給与所得控除・公的年金等控除から基礎控除への振替

 働き方の多様化を踏まえ、様々な形で働く人を応援し「働き方改革」を後押しする等の観点から、給与所得控除額・公的年金等控除額をそれぞれ10万円引き下げるとともに、基礎控除額を同額の10万円引き上げます。各控除の見直しについては次の①から③のとおりです。
 なお、給与所得と年金所得の両方がある方については、両方の控除額の減額により負担が増えないように給与所得の金額から10万円を限度に控除することとします(所得金額調整控除)。

①給与所得控除の見直し

  • 給与所得控除額を10万円引き下げます。
  • 給与収入が850万円を超える場合の控除額を195万円に引き下げます。
    ※ただし、子育て・介護への配慮から、23歳未満の扶養親族がある方や特別障害者控除の対象である扶養親族がある方等について、負担が増えないように措置します(所得金額調整控除)。

②公的年金等控除の見直し

  • 公的年金等控除額を10万円引き下げます。
  • 公的年金等収入が1,000万円を超える場合、控除額の上限を195.5万円とします。
  • 公的年金等に係る雑所得以外の所得に係る合計所得金額が1,000万円を超え2,000万円以下である場合の控除額を10万円、2,000万円を超える場合の控除額を20万円、見直し後の控除額から引き下げます。

③基礎控除の見直し

  • 基礎控除額を10万円引き上げます。
  • 合計所得金額による基礎控除額を次のとおりとします。
基礎控除額
合計所得金額2,400万円以下  

2,400万円超2,450万円以下

2,450万円超2,500万円以下2,500万円超
基礎控除額43万円 29万円15万円なし

調整控除の見直し

 基礎控除額が消失する合計所得金額が2,500万円を超える方については、調整控除の適用を無しとします。

所得金額調整控除の創設

 子育てや介護に対して配慮する観点から、23歳未満の扶養親族が同一生計内にいる方や特別障害者控除の対象となる扶養親族が同一生計内にいる方については、負担が増加しないよう措置を講じます。

(1)介護・子育て世帯の場合

 給与等の収入金額が850万円を超え、かつ、下記(イ)~(ハ)のいずれかに該当する場合は、給与所得の金額から次の算式で計算した金額を控除します。

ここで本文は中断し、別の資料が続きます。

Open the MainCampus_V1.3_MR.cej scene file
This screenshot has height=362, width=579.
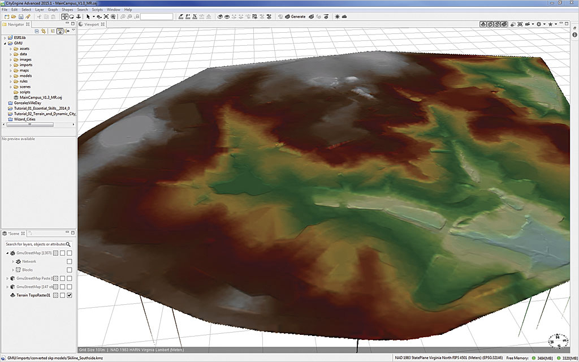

{給与等の収入金額(上限1,000万円)-850万円}×10%

(イ)納税者本人が特別障がい者

(ロ)23歳未満の扶養親族を有するもの

(ハ)特別障がい者である同一生計配偶者又は扶養親族を有するもの

 ※所得金額調整控除については、扶養控除と異なり、夫婦それぞれの収入金額が850万円を超えており、上記に該当する扶養親族を有する場合は、夫婦両方が控除の適用対象となります。


(2)給与所得と公的年金等に係る雑所得の両方がある場合

 給与所得控除後の給与等の金額及び公的年金等に係る雑所得の金額がある者で、それらの合計額が10万円を超える場合は、給与所得の金額から次の算式で計算した金額を控除します。(上記の適用がある場合は(1)により控除した残額から控除します。)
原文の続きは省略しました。